▶ **The task**:
Nothing is needed except the lines below that run from the one with "This screenshot has height=545, width=727." through the one with "Task: Click the Pexels search bar input field", repeated exactly.

▶ **Data excerpts**:

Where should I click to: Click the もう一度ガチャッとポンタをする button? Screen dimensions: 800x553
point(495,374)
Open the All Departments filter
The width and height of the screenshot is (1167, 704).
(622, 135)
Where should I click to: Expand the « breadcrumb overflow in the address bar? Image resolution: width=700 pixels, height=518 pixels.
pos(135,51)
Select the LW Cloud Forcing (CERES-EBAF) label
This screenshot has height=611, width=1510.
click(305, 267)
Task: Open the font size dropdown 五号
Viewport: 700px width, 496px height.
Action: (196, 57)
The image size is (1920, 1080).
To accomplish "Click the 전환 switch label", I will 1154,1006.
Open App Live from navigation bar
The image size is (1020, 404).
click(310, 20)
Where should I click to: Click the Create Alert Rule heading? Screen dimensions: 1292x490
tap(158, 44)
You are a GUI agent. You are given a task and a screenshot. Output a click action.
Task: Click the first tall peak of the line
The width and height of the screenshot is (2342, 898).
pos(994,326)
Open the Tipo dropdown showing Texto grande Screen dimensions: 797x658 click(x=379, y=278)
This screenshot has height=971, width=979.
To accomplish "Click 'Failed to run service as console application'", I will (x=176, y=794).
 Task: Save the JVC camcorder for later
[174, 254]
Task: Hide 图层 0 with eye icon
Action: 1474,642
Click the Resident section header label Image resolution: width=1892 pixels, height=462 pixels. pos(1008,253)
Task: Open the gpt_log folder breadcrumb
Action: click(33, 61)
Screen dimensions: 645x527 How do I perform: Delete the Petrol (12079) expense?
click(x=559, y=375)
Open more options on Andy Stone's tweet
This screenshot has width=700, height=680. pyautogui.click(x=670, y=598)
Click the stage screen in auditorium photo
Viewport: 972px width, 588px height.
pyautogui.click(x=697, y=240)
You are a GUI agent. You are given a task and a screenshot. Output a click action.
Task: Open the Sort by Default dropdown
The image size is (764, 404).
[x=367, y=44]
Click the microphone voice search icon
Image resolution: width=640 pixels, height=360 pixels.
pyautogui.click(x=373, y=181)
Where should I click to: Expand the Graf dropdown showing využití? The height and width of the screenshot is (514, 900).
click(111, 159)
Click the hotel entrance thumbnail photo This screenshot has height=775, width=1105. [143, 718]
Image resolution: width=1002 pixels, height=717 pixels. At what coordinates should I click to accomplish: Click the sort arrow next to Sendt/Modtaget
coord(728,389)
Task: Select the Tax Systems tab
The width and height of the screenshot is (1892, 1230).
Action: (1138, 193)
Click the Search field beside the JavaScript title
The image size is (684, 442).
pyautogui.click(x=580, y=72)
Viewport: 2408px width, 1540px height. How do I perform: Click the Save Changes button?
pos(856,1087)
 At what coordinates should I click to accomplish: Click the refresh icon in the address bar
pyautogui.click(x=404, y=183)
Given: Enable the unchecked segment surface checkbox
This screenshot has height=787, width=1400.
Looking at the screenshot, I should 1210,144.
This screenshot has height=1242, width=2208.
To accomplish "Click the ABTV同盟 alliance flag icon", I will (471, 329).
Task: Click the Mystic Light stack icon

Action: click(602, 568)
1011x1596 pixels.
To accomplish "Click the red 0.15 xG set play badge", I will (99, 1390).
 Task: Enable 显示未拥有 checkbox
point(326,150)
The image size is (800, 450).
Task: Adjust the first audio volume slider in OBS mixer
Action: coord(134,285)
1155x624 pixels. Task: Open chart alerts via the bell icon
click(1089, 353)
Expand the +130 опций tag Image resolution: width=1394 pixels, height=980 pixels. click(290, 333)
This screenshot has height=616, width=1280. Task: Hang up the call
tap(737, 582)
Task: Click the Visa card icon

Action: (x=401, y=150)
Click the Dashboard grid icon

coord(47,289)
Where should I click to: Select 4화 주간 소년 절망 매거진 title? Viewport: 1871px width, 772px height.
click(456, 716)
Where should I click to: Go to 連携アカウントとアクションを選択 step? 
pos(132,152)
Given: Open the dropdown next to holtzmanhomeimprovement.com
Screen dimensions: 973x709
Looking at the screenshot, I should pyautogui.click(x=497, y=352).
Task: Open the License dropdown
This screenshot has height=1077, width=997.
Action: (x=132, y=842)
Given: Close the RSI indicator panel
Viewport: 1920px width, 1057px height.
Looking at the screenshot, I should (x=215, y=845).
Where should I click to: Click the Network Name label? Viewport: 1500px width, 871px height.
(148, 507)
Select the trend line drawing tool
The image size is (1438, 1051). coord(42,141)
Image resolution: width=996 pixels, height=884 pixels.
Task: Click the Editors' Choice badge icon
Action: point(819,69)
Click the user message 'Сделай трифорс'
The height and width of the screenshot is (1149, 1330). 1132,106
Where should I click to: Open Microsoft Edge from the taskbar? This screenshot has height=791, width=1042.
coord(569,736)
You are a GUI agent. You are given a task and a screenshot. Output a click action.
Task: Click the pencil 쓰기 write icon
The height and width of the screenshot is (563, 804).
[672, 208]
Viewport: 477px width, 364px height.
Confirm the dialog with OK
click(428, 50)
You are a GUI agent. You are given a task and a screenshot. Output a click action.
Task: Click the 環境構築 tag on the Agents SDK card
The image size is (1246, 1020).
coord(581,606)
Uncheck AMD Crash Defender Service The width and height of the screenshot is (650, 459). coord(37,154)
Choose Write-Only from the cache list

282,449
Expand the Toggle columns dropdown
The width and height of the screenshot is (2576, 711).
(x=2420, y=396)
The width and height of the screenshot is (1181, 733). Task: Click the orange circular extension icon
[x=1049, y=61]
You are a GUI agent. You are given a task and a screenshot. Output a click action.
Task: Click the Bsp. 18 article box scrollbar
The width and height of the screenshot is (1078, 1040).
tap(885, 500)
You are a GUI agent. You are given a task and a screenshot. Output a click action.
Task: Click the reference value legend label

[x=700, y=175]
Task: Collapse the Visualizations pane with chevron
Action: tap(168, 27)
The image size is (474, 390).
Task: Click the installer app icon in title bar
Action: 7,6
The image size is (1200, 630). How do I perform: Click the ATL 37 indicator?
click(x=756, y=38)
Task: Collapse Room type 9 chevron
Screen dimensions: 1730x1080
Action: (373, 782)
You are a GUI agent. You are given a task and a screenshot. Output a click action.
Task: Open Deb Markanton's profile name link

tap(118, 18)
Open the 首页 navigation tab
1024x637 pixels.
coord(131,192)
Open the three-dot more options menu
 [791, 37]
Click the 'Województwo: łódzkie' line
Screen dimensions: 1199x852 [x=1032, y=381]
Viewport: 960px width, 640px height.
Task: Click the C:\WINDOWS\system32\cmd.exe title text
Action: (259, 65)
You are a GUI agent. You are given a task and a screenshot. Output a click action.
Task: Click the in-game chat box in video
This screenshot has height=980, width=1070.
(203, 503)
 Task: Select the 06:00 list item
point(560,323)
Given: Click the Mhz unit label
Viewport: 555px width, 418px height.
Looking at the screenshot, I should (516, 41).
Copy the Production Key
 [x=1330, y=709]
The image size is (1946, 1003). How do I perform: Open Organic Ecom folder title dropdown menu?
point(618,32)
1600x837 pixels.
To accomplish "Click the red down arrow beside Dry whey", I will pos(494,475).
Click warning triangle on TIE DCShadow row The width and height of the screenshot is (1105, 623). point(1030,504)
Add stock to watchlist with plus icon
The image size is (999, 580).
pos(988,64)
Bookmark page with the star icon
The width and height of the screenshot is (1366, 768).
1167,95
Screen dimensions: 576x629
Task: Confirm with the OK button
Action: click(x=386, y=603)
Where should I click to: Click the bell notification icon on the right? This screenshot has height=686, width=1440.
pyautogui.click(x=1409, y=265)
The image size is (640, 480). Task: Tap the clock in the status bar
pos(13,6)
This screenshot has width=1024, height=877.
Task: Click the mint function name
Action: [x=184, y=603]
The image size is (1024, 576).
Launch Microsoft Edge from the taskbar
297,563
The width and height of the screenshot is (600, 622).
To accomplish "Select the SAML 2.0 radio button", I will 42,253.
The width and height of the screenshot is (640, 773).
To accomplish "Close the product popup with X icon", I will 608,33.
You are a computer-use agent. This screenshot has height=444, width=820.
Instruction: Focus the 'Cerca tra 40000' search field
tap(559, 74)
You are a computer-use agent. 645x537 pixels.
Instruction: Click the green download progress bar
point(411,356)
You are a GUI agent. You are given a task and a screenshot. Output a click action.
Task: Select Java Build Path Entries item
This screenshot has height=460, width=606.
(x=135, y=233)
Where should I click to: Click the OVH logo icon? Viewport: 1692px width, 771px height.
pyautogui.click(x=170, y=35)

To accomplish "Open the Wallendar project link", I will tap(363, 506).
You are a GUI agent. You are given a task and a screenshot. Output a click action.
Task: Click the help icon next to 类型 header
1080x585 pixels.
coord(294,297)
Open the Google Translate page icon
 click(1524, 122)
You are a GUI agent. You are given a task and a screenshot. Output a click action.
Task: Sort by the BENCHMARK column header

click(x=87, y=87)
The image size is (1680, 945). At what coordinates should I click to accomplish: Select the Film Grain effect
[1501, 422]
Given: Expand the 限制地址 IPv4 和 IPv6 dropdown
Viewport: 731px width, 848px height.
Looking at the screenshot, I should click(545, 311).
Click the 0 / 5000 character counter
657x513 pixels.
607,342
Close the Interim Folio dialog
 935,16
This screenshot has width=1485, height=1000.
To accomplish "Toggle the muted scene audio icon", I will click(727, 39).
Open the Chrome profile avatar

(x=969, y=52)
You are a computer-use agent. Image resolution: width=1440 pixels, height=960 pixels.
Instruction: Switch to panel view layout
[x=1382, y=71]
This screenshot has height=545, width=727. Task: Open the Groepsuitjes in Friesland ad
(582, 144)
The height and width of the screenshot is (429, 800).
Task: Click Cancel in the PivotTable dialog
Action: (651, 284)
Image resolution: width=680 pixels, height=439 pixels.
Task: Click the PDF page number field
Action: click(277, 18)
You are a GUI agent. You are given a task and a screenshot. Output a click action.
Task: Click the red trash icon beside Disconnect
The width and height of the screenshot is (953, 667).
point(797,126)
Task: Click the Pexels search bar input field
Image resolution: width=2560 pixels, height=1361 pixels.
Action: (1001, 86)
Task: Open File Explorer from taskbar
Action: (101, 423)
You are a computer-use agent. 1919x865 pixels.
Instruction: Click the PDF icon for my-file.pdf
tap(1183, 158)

▶ **Answer below**:
This screenshot has height=545, width=727. Task: Open the Groepsuitjes in Friesland ad
(582, 144)
The height and width of the screenshot is (429, 800).
Task: Click Cancel in the PivotTable dialog
Action: (651, 284)
Image resolution: width=680 pixels, height=439 pixels.
Task: Click the PDF page number field
Action: click(277, 18)
You are a GUI agent. You are given a task and a screenshot. Output a click action.
Task: Click the red trash icon beside Disconnect
The width and height of the screenshot is (953, 667).
point(797,126)
Task: Click the Pexels search bar input field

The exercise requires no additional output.